Swap "paper" for "article" in the stretch from the line containing "Task: Click the Go gopher logo icon" through the line containing "Viewport: 640px width, 1280px", and give those lines again otherwise unchanged, without the pictures.

— START OF RECORDS PROVIDED —

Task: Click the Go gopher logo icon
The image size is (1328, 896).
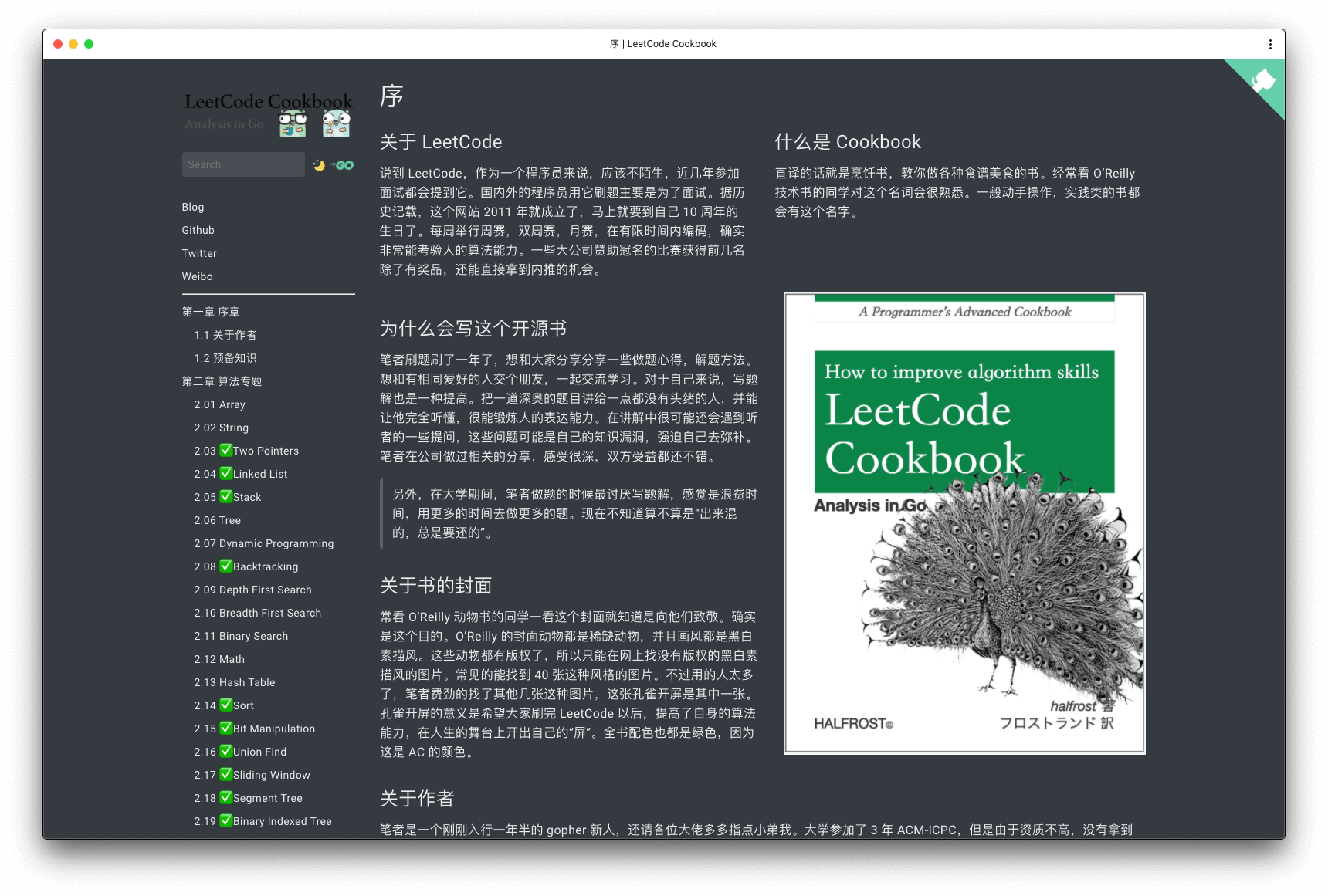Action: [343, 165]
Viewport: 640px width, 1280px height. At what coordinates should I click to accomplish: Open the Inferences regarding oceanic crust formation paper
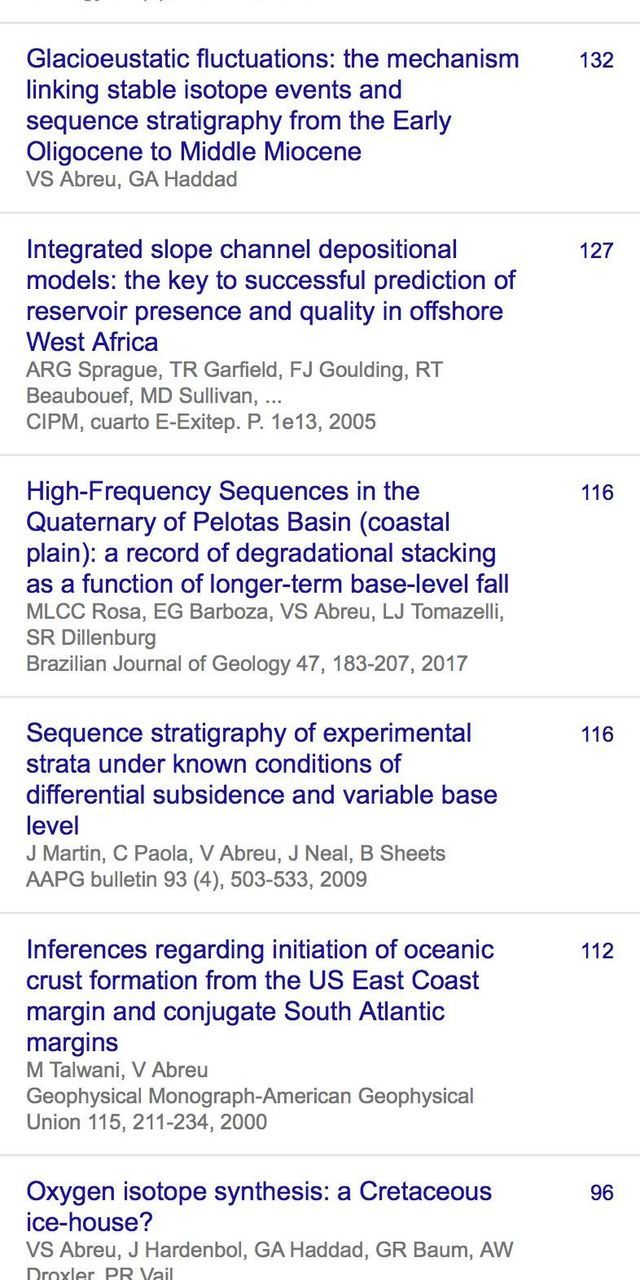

— END OF RECORDS PROVIDED —
— START OF RECORDS PROVIDED —

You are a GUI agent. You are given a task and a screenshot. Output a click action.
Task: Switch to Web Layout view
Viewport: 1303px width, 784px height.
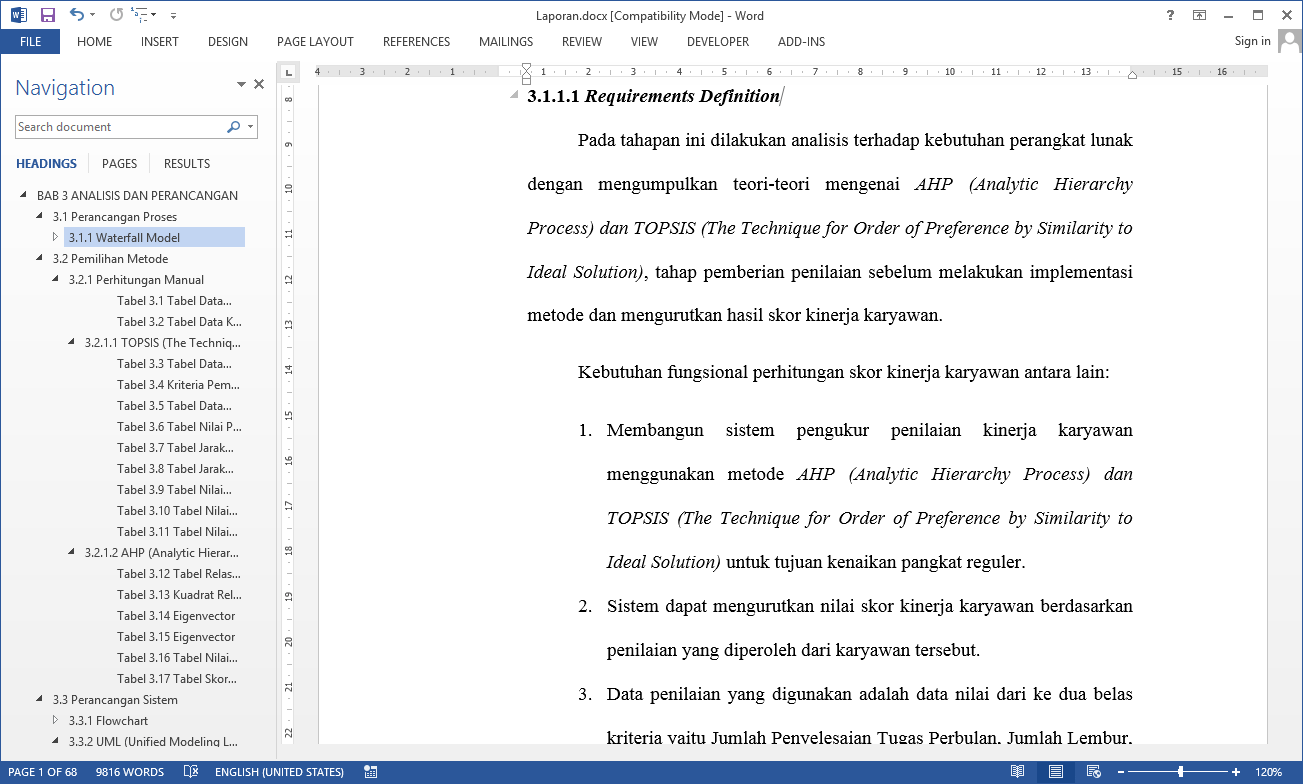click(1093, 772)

— END OF RECORDS PROVIDED —

SOLUTION FOR THIS TASK:
Task: Click the Go gopher logo icon
The image size is (1328, 896).
Action: [343, 165]
Viewport: 640px width, 1280px height. At what coordinates should I click to accomplish: Open the Inferences regarding oceanic crust formation article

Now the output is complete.